* **EXERCISE BRIEF**
For this exercise, print the listing below exactly, without its pictures.

* **EXERCISE INPUTS**
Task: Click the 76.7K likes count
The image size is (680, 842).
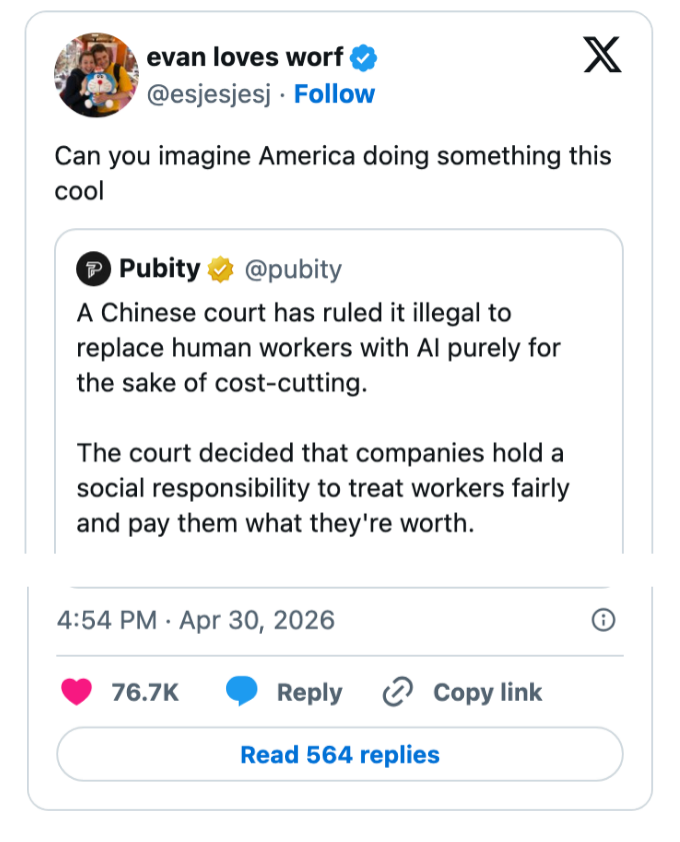Action: pos(145,692)
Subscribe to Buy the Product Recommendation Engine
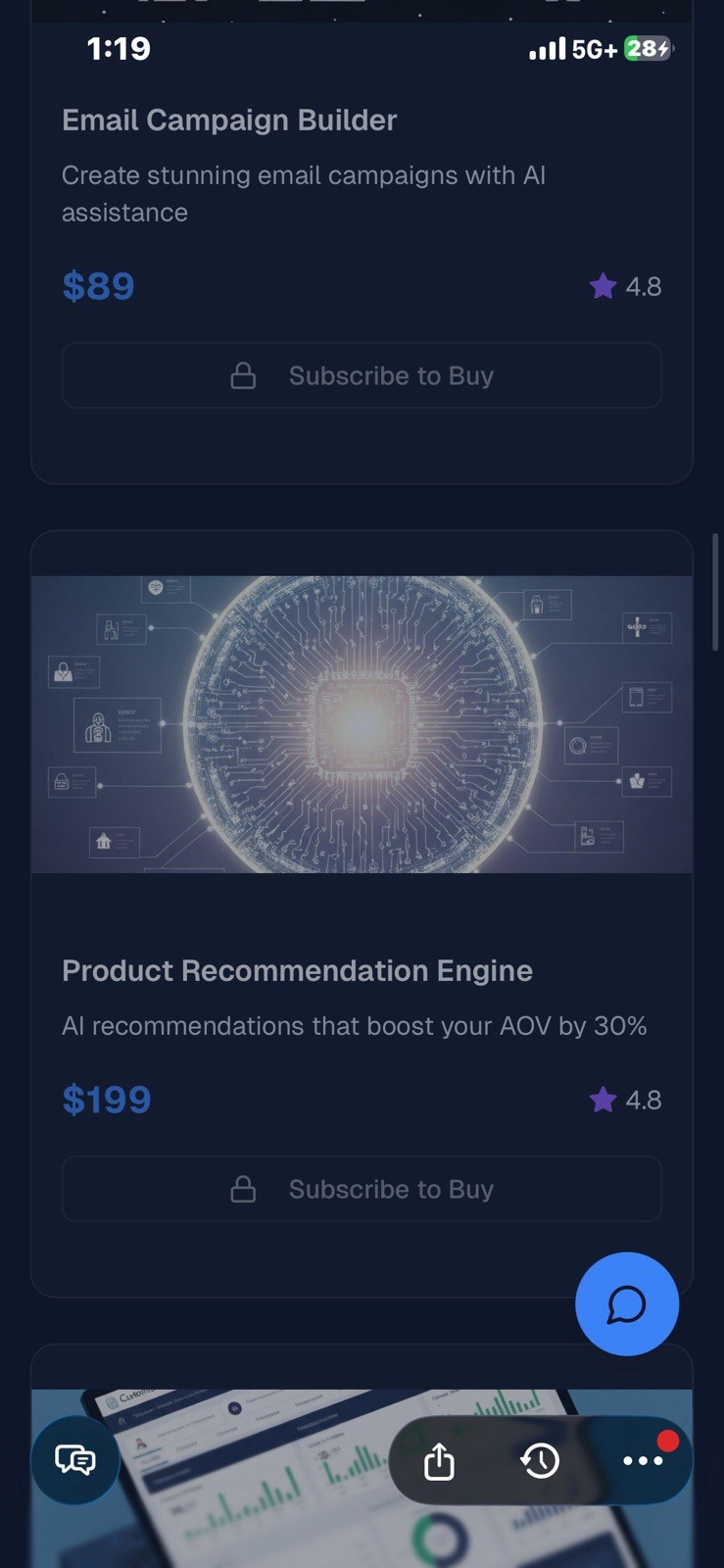 (362, 1189)
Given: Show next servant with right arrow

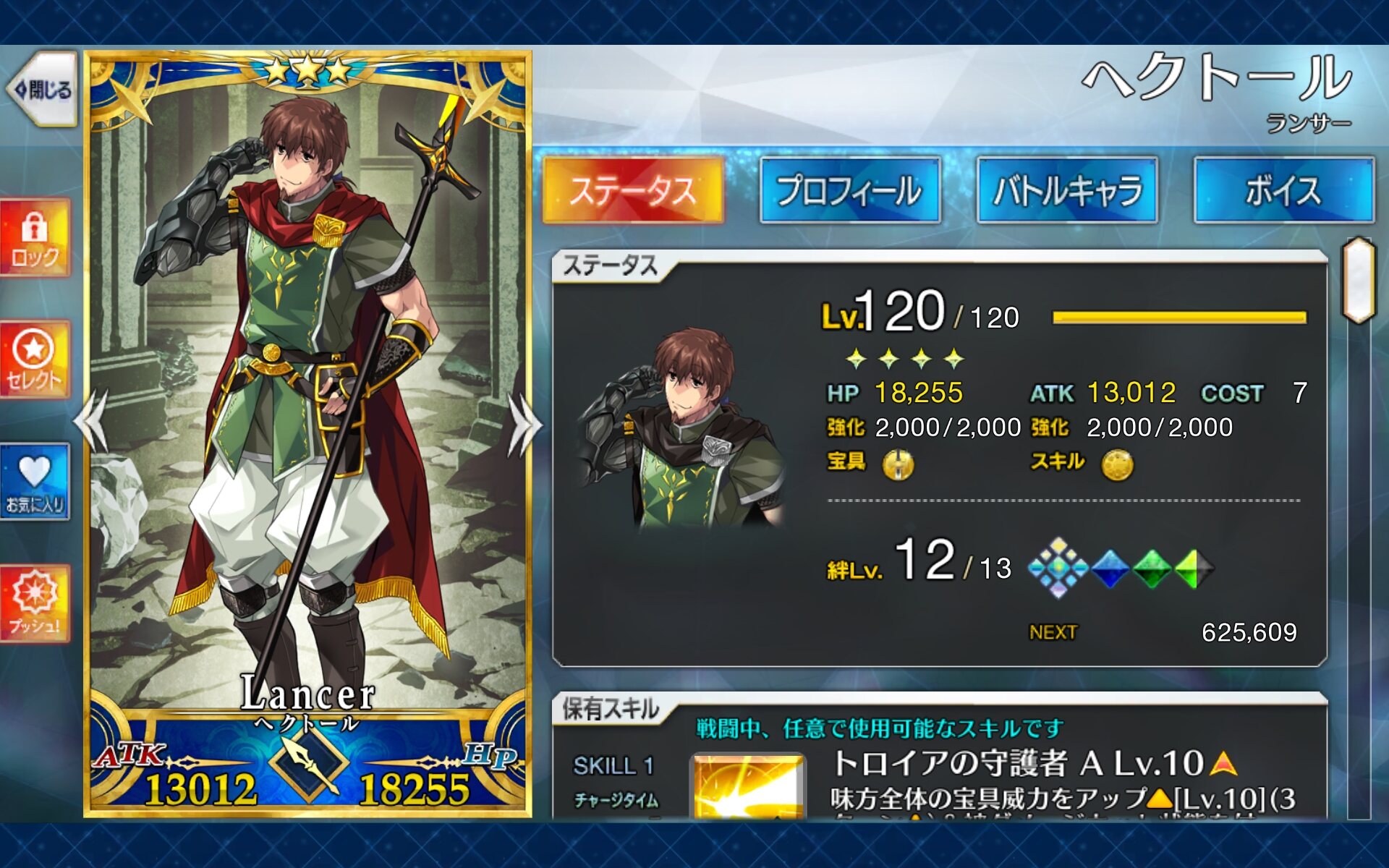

* **RESPONSE TO THE EXERCISE**
Task: Click the 76.7K likes count
The image size is (680, 842).
Action: pos(145,692)
Subscribe to Buy the Product Recommendation Engine
 (362, 1189)
Given: Show next servant with right arrow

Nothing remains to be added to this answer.